## READING PASSAGE
Ten years ago today the leaders of three hostile ethnic and religious communities in a war-ravaged land reluctantly agreed — thanks to overwhelming U.S. military and political pressure — to stop fighting and live together under their country’s first-ever democratic government. The Dayton accords, which created a fragile confederation and ended Bosnia’s civil war, have been successful enough to earn two days of high-level ceremonies in Washington, including a gala luncheon tomorrow at the State Department hosted by Secretary of State Condoleezza Rice. It’s hard to avoid the comparison between the country deemed a quagmire in the 1990s and the one where the United States is bogged down today.

Start with the U.S. and other NATO troops who began arriving in Bosnia shortly before Christmas 1995. There were 60,000 of them at first in a country of 4 million, or more than twice as many per capita as now are deployed in Iraq. Ten years later they are still there — the American contingent left only a year ago. All sides agree they will have to stay on for years to come, since Bosnia’s police and army forces are still not ready to take over full responsibility for security. Billions have meanwhile been spent on reconstruction, under the supervision of a Western proconsul with the power to overrule the Bosnian government.

 

Despite all those years of heavy-handed occupation, the Western forces have never captured Bosnia’s foremost insurgents. Radovan Karadzic and Ratko Mladic, who together oversaw the deliberate murder of thousands of civilians, are still at large. Serb leaders in Bosnia only now are beginning to show some willingness to renounce the poisonous nationalism that caused the war. The current Bosnian Serb president, Dragan Cavic, reportedly has promised to call for Karadzic to surrender during this week’s events in Washington.

Like Iraq’s Sunnis, the Bosnian Serbs were forced to abandon a regime of genocide and domination by a punishing U.S. military campaign. Unlike Iraqis, however, the Bosnians were subjected to an equally forceful American diplomatic offensive. Their leaders, along with those of neighboring Serbia and Croatia, were sequestered at a military base in Dayton, Ohio, and browbeaten for 21 days by an international tag team led by one of the toughest and most capable U.S. diplomats, Richard Holbrooke.

Even then, the best that could be achieved was a deeply flawed plan for federalism that allowed the creation of Serb and Muslim-Croat ministates united by the weakest of national governments. There was a three-member rotating presidency, 14 ministries of education and 15 police agencies. The Serb statelet, at first, was little more than an appendage of its neighbor Serbia, then still an adversary of the West.

## OBJECTIVE 1
According to the article on the Dayton accords, why will NATO troops have to stay in Bosnia for years to come? Answer in one to three sentences.
## OBJECTIVE 2
Write out the part of the article on the Dayton accords that opens with the words containing "Like Iraq’s Sunnis, the" and closes with "diplomats, Richard Holbrooke.".
## OBJECTIVE 3
Continue the article on the Dayton accords from where it stops.
The listing is separate material and is not part of the article on the Dayton accords.

## DATASET EXCERPT
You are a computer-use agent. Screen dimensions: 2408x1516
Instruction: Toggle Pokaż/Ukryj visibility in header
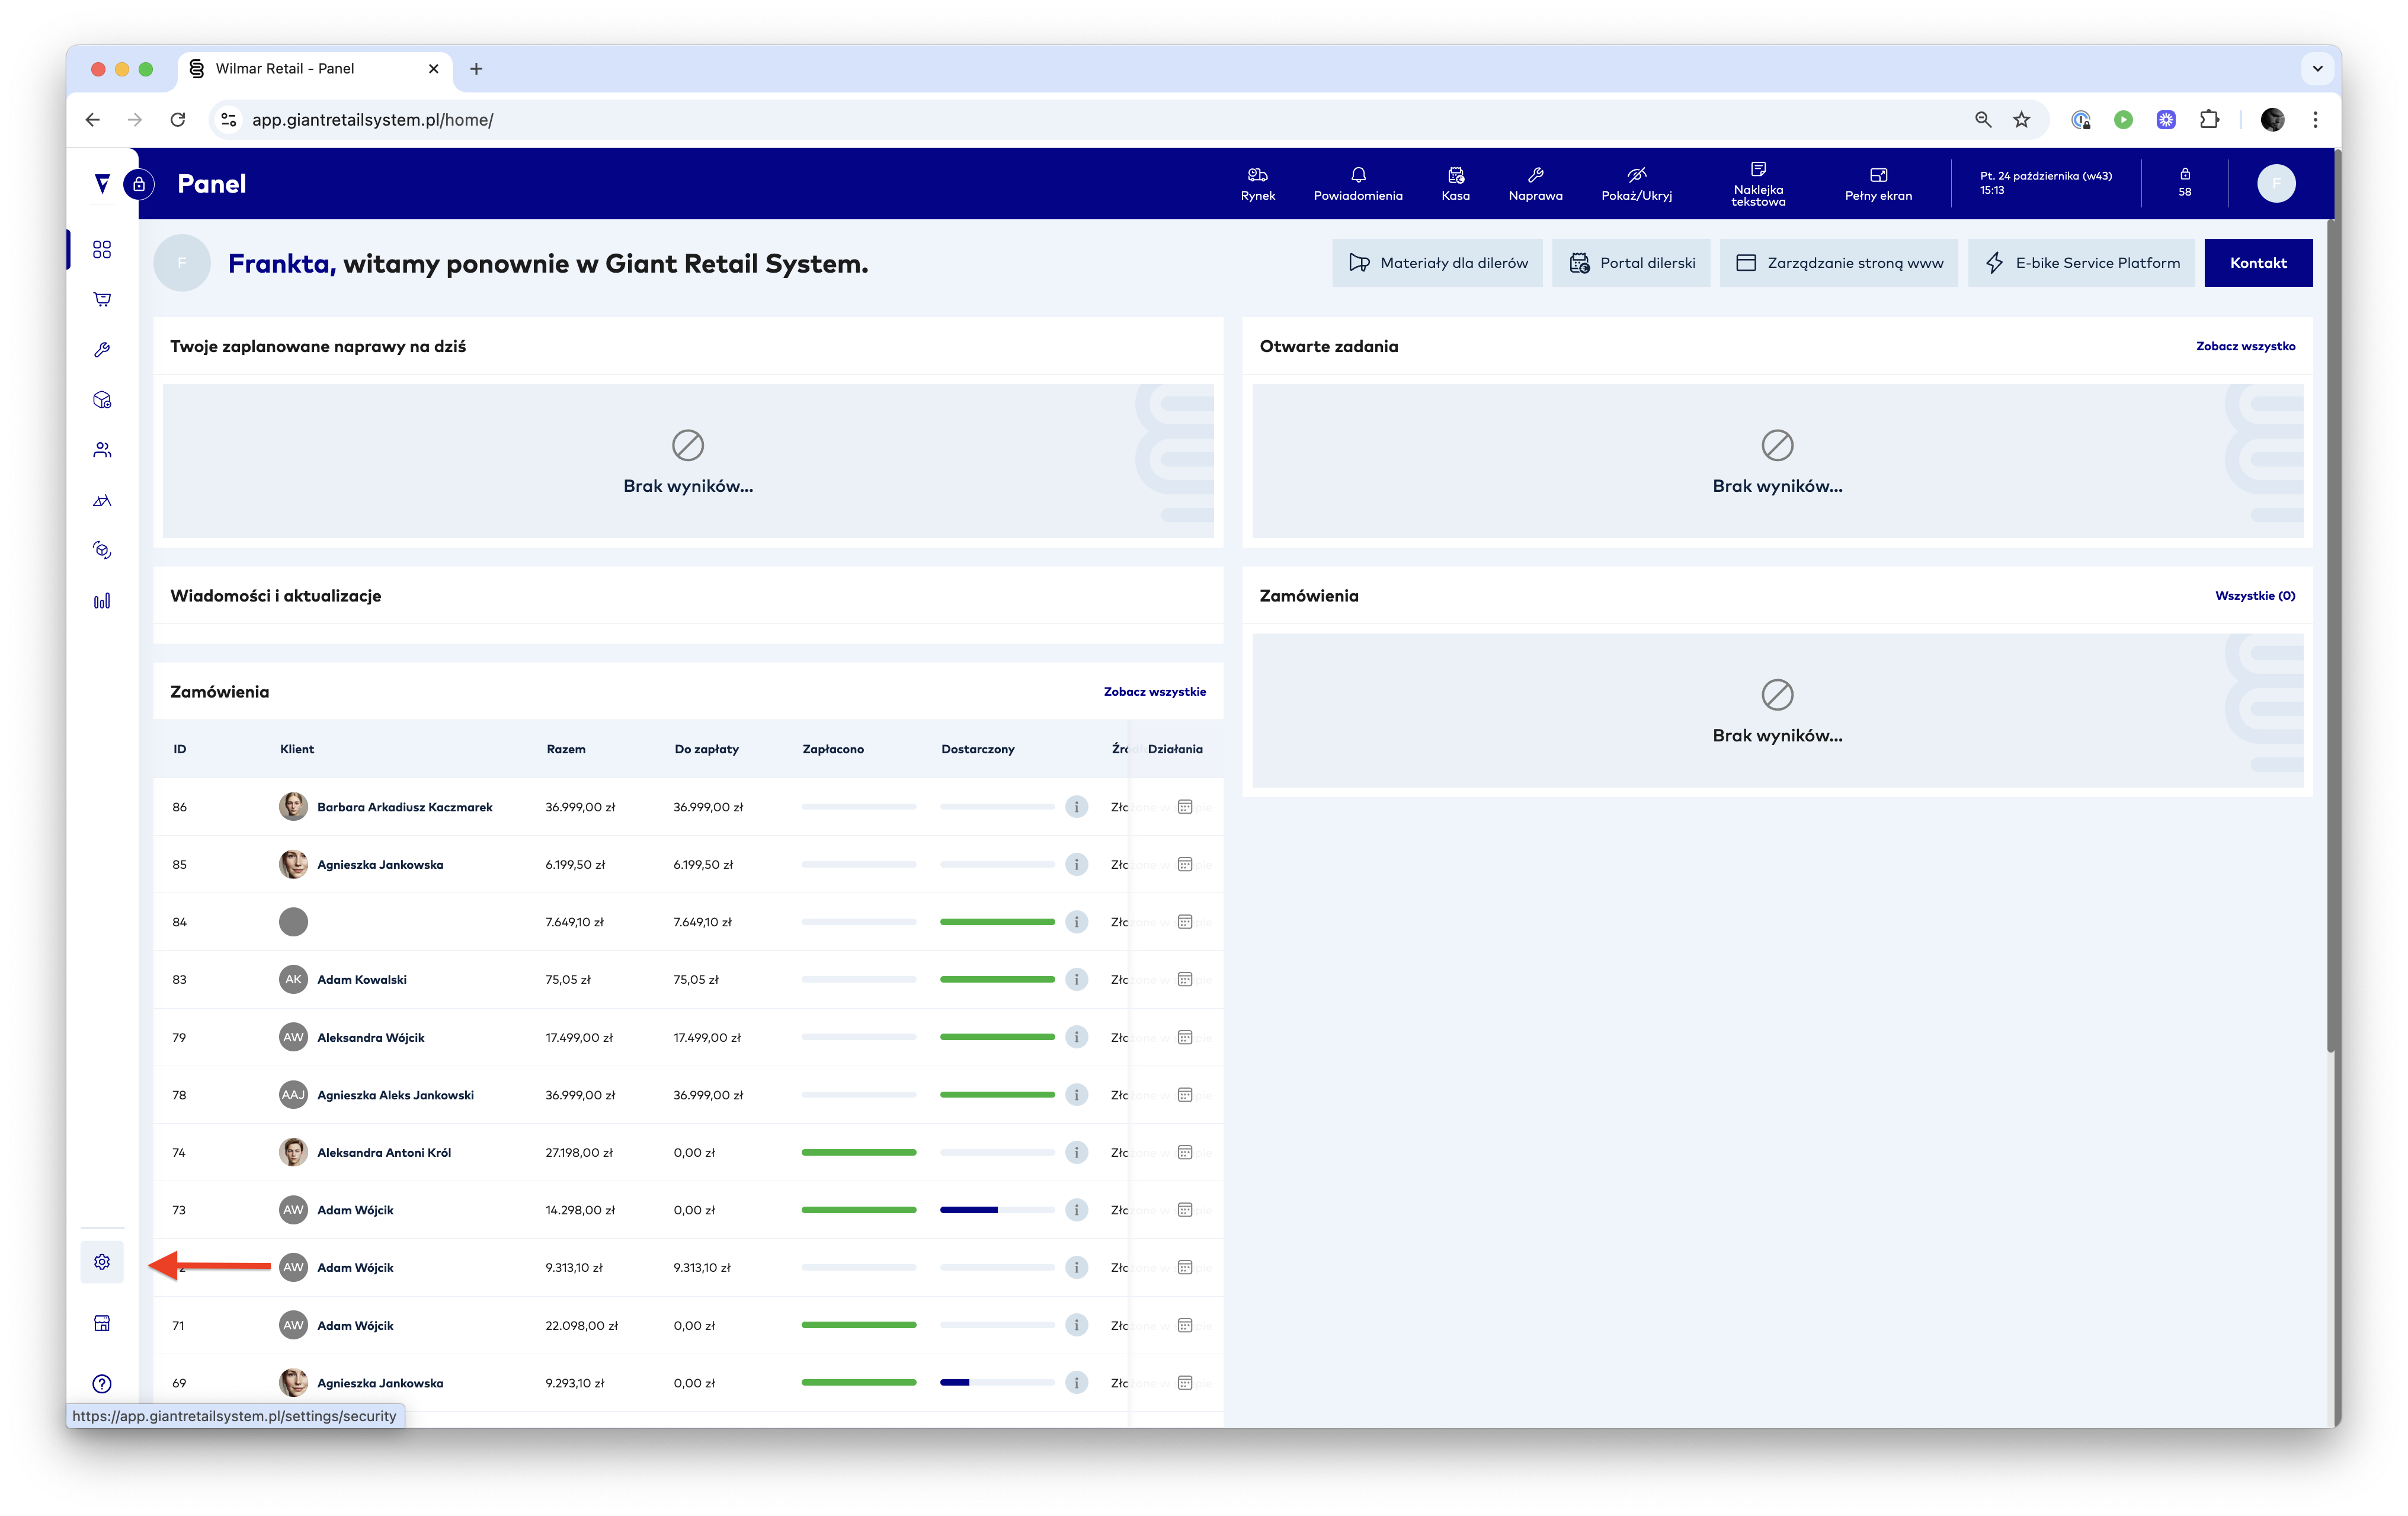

## RIGHT ANSWER 1
They will have to stay because Bosnia's police and army forces are still not ready to take over full responsibility for security.

## RIGHT ANSWER 2
Like Iraq’s Sunnis, the Bosnian Serbs were forced to abandon a regime of genocide and domination by a punishing U.S. military campaign. Unlike Iraqis, however, the Bosnians were subjected to an equally forceful American diplomatic offensive. Their leaders, along with those of neighboring Serbia and Croatia, were sequestered at a military base in Dayton, Ohio, and browbeaten for 21 days by an international tag team led by one of the toughest and most capable U.S. diplomats, Richard Holbrooke.

## RIGHT ANSWER 3
This week’s events are in part an effort to fix Bosnia’s constitution, after a decade-long timeout. The Serbs, who have resisted most, have been energetically worked over by both the Bush administration and the European Union; Undersecretary of State Nicholas Burns, the department’s third-highest official, has devoted a large slice of his time to it since the beginning of this year. Burns hopes the Serbs and other Bosnians arriving in Washington today will announce their acceptance in principle of constitutional reforms, including abolition of the tripartite presidency. By April, it is hoped, the Bosnian parliament will ratify amendments that could finally open the way to an effective national government, foreign investment and the prospect of eventual integration into the European Union.

So, in summary: Bosnia has had proportionately more Western troops than Iraq and more money for reconstruction. It has had aggressive high-level diplomacy by a unified transatlantic coalition, backed by both Democratic and Republican administrations in Washington. It has been given 10 years by those governments, which have repeatedly resisted the temptation to pull their troops out. Even so, it is only now that a new generation of Bosnian leaders is willing to consider the political compromises necessary to stabilize their country without foreign forces or high commissioners.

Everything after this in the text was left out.